* [The problem]
Only one stretch of the data below is wanted: the lines starting at the one with "Již jste členem" and ending at the one with "Nastavení (1351, 2354)", both included, given again exactly.

[[ Dataset, beginning ]]

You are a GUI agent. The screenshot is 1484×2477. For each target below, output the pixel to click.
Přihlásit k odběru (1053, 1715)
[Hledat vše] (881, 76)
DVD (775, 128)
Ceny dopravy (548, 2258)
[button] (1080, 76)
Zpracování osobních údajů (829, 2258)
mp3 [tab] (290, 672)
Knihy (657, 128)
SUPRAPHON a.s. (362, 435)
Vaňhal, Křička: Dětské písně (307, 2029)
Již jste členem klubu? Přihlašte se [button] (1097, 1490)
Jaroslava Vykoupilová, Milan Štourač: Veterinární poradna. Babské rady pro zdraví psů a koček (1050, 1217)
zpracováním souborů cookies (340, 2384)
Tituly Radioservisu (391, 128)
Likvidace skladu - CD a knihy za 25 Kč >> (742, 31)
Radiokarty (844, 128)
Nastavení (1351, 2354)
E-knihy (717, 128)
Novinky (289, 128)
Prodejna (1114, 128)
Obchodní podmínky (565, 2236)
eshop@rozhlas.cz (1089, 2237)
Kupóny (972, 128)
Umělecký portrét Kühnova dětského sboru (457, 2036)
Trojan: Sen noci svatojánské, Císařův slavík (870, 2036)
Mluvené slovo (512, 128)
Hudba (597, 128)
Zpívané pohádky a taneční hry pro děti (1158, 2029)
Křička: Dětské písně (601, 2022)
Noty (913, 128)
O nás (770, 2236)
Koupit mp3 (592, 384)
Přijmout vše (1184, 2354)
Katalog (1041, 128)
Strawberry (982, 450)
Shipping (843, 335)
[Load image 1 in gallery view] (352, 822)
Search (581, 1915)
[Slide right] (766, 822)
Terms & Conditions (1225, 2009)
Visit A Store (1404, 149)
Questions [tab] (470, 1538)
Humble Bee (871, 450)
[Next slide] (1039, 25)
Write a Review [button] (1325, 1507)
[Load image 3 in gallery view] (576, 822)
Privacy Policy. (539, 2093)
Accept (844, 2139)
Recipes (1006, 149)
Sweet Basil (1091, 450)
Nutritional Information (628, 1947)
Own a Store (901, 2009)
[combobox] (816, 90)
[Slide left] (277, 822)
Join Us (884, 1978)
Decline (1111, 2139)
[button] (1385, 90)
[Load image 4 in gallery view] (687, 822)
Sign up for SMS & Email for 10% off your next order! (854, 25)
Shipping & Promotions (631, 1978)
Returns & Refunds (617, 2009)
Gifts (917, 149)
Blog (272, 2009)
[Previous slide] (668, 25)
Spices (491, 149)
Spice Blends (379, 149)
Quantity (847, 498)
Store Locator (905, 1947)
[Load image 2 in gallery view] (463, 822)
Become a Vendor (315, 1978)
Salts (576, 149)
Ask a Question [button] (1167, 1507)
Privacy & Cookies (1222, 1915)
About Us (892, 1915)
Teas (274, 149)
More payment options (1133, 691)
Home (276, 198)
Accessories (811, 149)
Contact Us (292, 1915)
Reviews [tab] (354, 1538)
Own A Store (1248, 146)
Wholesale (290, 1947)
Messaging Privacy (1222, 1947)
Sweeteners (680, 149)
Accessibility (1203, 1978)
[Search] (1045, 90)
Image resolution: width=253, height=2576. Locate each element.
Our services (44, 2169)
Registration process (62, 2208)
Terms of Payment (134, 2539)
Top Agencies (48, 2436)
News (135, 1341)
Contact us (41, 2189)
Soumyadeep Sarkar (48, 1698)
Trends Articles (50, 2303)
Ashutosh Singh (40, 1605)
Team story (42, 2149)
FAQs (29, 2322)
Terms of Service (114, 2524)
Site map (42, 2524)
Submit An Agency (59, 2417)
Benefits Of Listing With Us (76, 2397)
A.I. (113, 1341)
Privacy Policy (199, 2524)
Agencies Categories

[[ Dataset, end ]]

* [Exercise response]
Již jste členem klubu? Přihlašte se [button] (1097, 1490)
Jaroslava Vykoupilová, Milan Štourač: Veterinární poradna. Babské rady pro zdraví psů a koček (1050, 1217)
zpracováním souborů cookies (340, 2384)
Tituly Radioservisu (391, 128)
Likvidace skladu - CD a knihy za 25 Kč >> (742, 31)
Radiokarty (844, 128)
Nastavení (1351, 2354)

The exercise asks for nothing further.